What are the best GPS apps for free on the iPhone used for fishing?


----------



## Alaskan20 (Feb 18, 2013)

hunt_fish_ohio said:


> What are the best GPS apps for free on the iPhone used for fishing?


Navionics not free bout $10-15 but good


----------



## hunt_fish_ohio (Jan 27, 2014)

Do you have to get the free map and than go in and buy the US for $10


----------



## Alaskan20 (Feb 18, 2013)

hunt_fish_ohio said:


> Do you have to get the free map and than go in and buy the US for $10


I didn't no works really nice


----------



## whjr15 (Jun 16, 2005)

Thats the app I use also. It's geared towards fishing, so if that's what you're after, it's a perfect match.


----------



## hunt_fish_ohio (Jan 27, 2014)

Does the app show your current location when you are on the lake


----------



## wertply616 (Jan 19, 2014)

Yeah I was interested in that app to I'm going to buy it just I want to know like if I can save cords or drop a pin where I wana save a spot and then have it take me exactly right back to the cord or pin I dropped how accurate is it and can you use it to take you to cords


----------



## whjr15 (Jun 16, 2005)

Yeah, you can save spots and it shows you where you're at on the water. It also shows direction, GPS speed, and can save your "track" if you turn it on.

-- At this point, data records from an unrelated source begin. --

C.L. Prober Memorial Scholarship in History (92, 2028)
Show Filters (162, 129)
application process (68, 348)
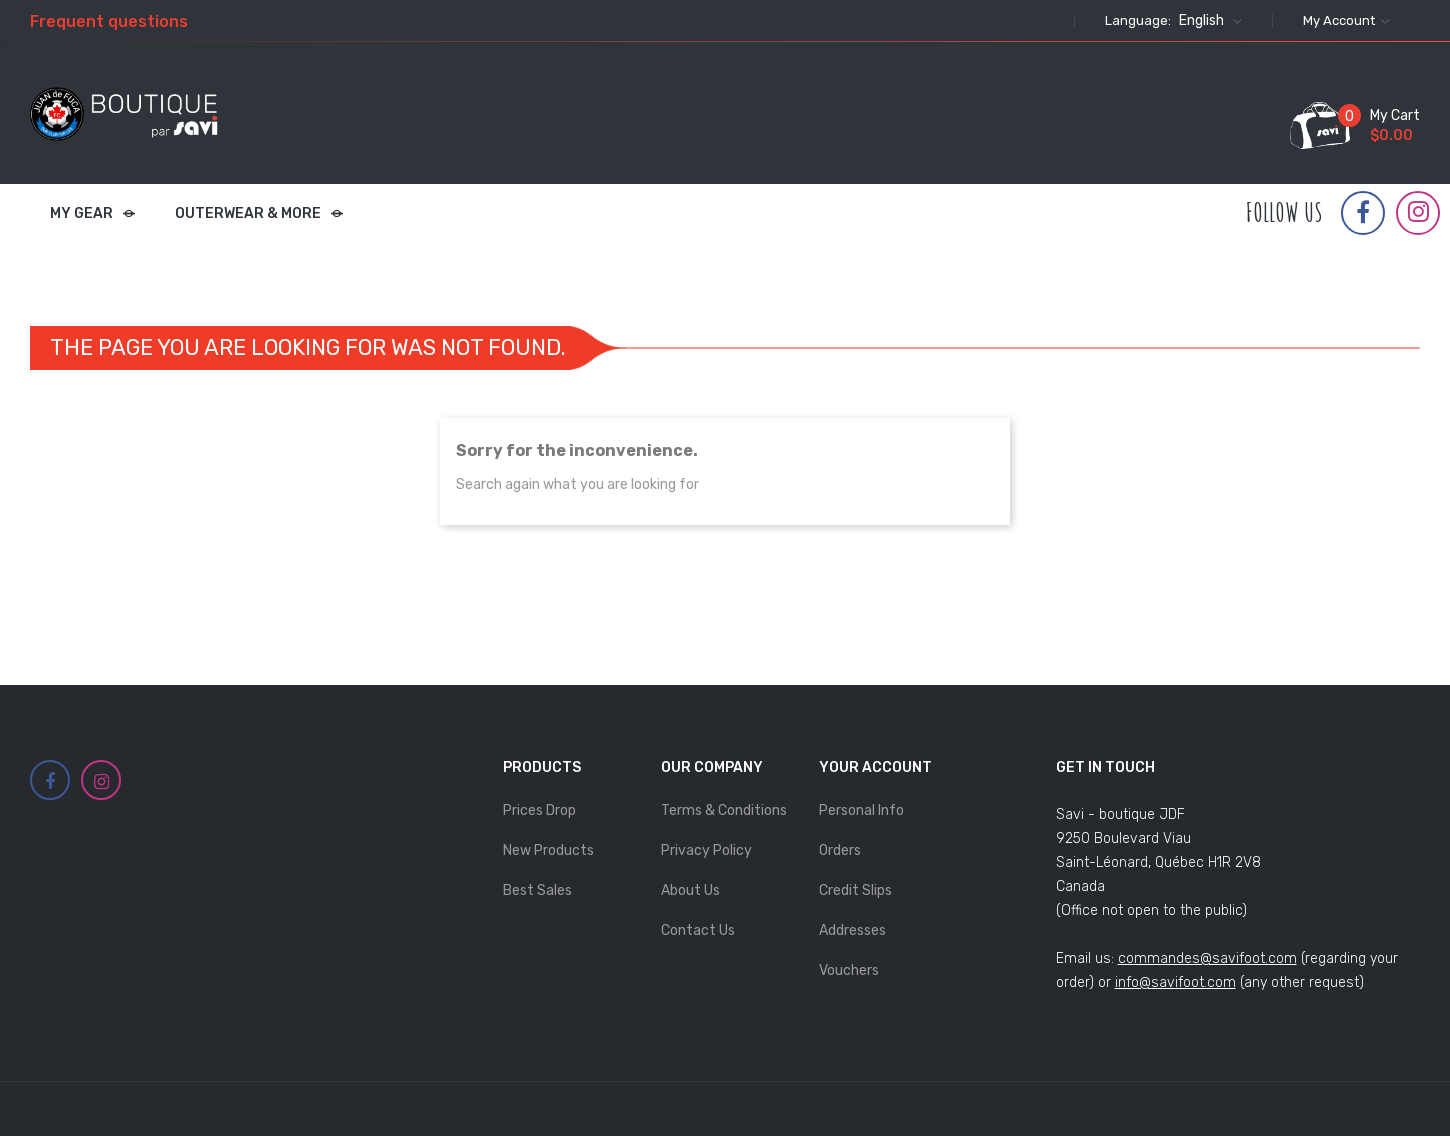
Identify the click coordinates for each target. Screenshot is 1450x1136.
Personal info (861, 810)
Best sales (537, 890)
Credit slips (855, 890)
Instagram (1418, 212)
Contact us (698, 930)
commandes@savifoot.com (1207, 958)
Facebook (1363, 213)
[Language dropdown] (1208, 21)
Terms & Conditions (724, 810)
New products (548, 850)
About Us (690, 890)
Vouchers (849, 970)
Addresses (852, 930)
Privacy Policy (706, 850)
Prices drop (539, 810)
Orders (840, 850)
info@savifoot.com (1175, 982)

Not sure if you can manually punch in coordinates or not, but you can definitely save a spot you're sitting on.

It also shows depth contour on most public lakes.

It's basically the smartphone version of the Navionics card you buy for your fish finder.


----------



## EYEFISHER2 (May 11, 2008)

You can manually enter cords. Not sure if you can set a track to them cords without a upgrade which is a few bucks more but what ive done is just look up where the cords are/set a waypoint then you can just head to the way point. Worked for me. I think its very easy to use and there are a lot of functions once you get going and learning how it works.


----------